A closer look at antioxidants

In recent years, doctors and researchers alike have come to believe in the free radical theory of aging. You’ve likely heard of free radicals as well, and it’s important to understand these chemical particles before delving into more about antioxidants.

Free radicals are unstable molecules that seek out electrons in our bodies and in our skin. Free radicals are the byproducts of our bodies’ oxygen-driven energy system, and they steal electrons from cells and collagen, in turn degrading and corroding our cells, which causes aging changes both within and on the surface of our bodies. When an electron is stolen, another free radical is formed, and the cycle goes on and on.

Free radicals work at the cellular level, destroying cell membranes, causing them to leak, and even penetrate the cells themselves causing damage to DNA. When DNA becomes unable to reproduce itself correctly, cellular communication gets garbled, and skin cancers develop. Free radical damage also causes our skin’s collagen to become brittle and less elastic, in turn making our skin feel less supple and appear aged. Antioxidants offer electrons that stabilize free radicals and stop the damage they cause. Although our bodies naturally produce antioxidants to fight free radicals, getting extra antioxidants topically and orally goes a long way for the health of our bodies and the beauty of our skin.

One of the most effective damage-preventing antioxidants is vitamin C, but it must be chemically transformed from its natural state in order to penetrate the skin and protect the cells. In addition to being a potent antioxidant, vitamin C is required for natural collagen formation. Supplementing the skin with this ingredient can help improve visible signs of aging.

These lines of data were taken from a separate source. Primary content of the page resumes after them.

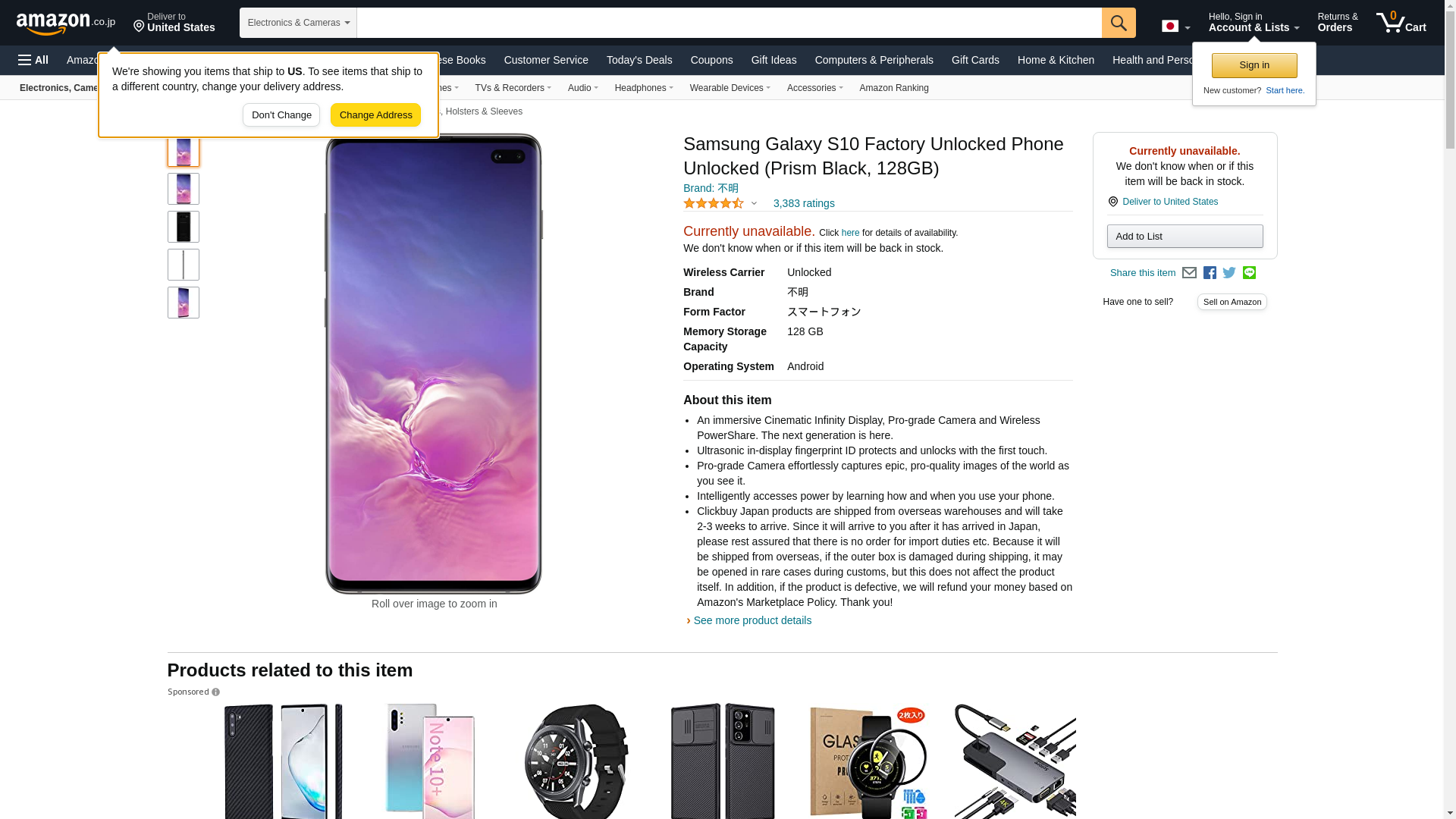Open the Gift Cards nav item
Viewport: 1456px width, 819px height.
click(974, 60)
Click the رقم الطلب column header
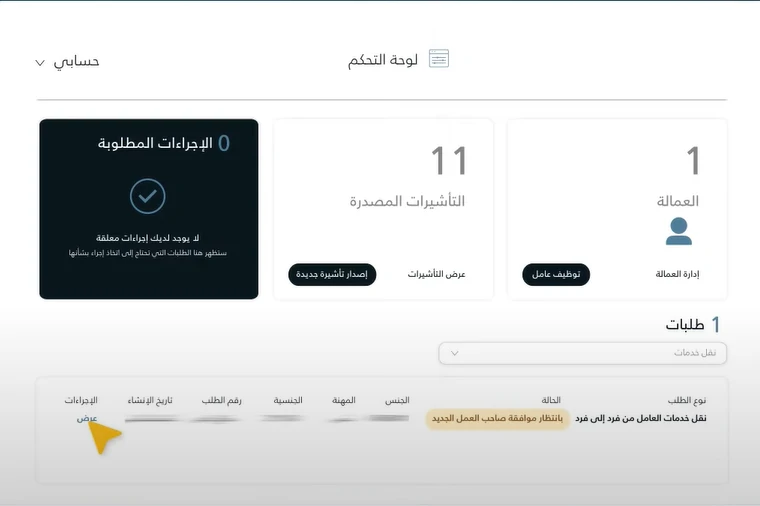This screenshot has height=506, width=760. [221, 400]
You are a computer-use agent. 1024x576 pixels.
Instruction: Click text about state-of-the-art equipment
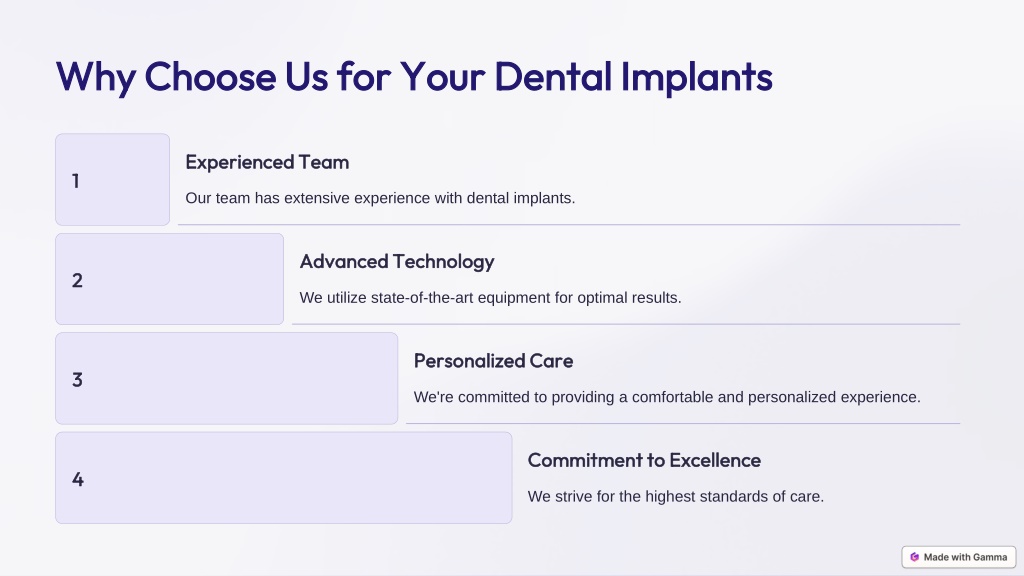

Vitamin A is another powerful antioxidant, and it has skin-repairing abilities as well. Derivatives such as retinol and tretinoin (the active ingredient in Retin-A) suppress enzymes in the skin that degrade collagen while boosting the activity of our skin’s collagen-producing cells. As a result, this protective antioxidant helps to thicken skin, make it more supple, and restore a youthful appearance.

Antioxidants are team players, and they work synergistically with each other. Vitamins C and E are more powerful when combined. In order to reap the benefits of antioxidants, it’s best to use a variety, since different antioxidants also target different types of free radicals. Green tea, blueberries, coffeeberry and coenzyme Q10 are a few other free radical scavengers to look for in skin care products.

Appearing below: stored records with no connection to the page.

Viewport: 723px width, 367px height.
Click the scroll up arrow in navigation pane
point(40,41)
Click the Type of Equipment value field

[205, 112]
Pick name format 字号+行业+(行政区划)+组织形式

Many patients ask if eating these antioxidants is beneficial for the skin. Our bodies have a very high demand for antioxidants, and it’s been estimated that only about one percent of the antioxidant we ingest make it to the skin. This is why topical antioxidants are essential for skin health.

Free radicals are generated 24 hours a day, seven days a week, so it’s important to apply them to the skin both morning and night. The UV rays emitted by the sun are a main cause of free radical formation (and this can be accelerated when certain products such as self-tanners and some sunscreen ingredients are exposed to the sun), so it’s imperative to apply an antioxidant product every morning under your sunscreen. Keep in mind this is not an excuse to skip the sunscreen since newer chemical UV blockers and physical UV shields like titanium dioxide and zinc oxide do not pose this free-radical problem—but the addition of antioxidants increases skin protection.

I believe that we have just begun to scratch the surface when it comes to the potential of antioxidants. The free radical theory applies not just to our skin, but to countless diseases of the body as well. The more we can manage free radicals, the better off we are from both a health and a beauty perspective.